| Work order 1 |
According to the abstract on extracellular superoxide, what does superoxide do at high concentrations?
| Work order 2 |
In the abstract on extracellular superoxide, rewrite the passage from "Marine microbes, including" to "with field-based measurements.", changing "diatoms" to "green algae".

| Excerpted text |
====

Dynamics and consequences of extracellular superoxide in marine systems
Reactive oxygen species (ROS) are key players in the biogeochemistry of the ocean, where they have a critical role in the degradation of carbon, cycling of metals, and health of biotic systems. ROS are, in fact, both detrimental and beneficial to life. For instance, at low concentrations the ROS superoxide mediates a number of essential physiological processes, including cell differentiation, signaling, and defense. At high concentrations, superoxide degrades essential biomolecules and initiates programmed cell death.
Marine microbes, including bacteria, cyanobacteria and diatoms, have recently been shown to produce substantial levels of extracellular superoxide at rates that greatly contribute to in situ superoxide fluxes within the ocean. Yet, little is known about the physiological basis for extracellular superoxide production in marine microbes, how this production is regulated, and the impact of this production on global ROS levels and trace metal cycling. This presentation will summarize our current progress in addressing these knowledge gaps through investigations of superoxide dynamics within laboratory and shipboard incubations coupled with field-based measurements.
In total, we find widespread dark production of superoxide by marine organisms that is tightly controlled at the cellular level and having a possible link to growth regulation. Further, extrapolation of biologial superoxide production rates indicates that oxygen reduction to superoxide could represent an overlooked O2 sink within the ocean, accounting for a substantial portion of the marine O2 budget and thus having implications for global biogeochemical cycling.

====

| Source material |
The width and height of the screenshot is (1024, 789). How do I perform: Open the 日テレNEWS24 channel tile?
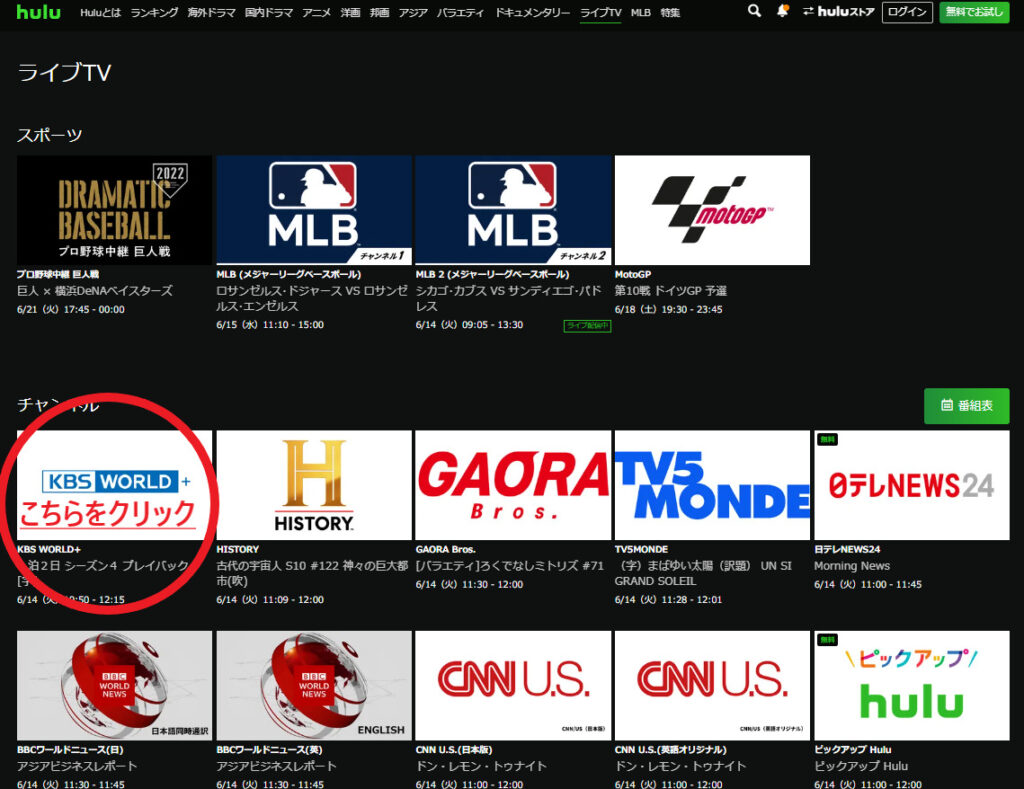click(911, 485)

====

| Output 1 |
At high concentrations, superoxide degrades essential biomolecules and initiates programmed cell death.

| Output 2 |
Marine microbes, including bacteria, cyanobacteria and green algae, have recently been shown to produce substantial levels of extracellular superoxide at rates that greatly contribute to in situ superoxide fluxes within the ocean. Yet, little is known about the physiological basis for extracellular superoxide production in marine microbes, how this production is regulated, and the impact of this production on global ROS levels and trace metal cycling. This presentation will summarize our current progress in addressing these knowledge gaps through investigations of superoxide dynamics within laboratory and shipboard incubations coupled with field-based measurements.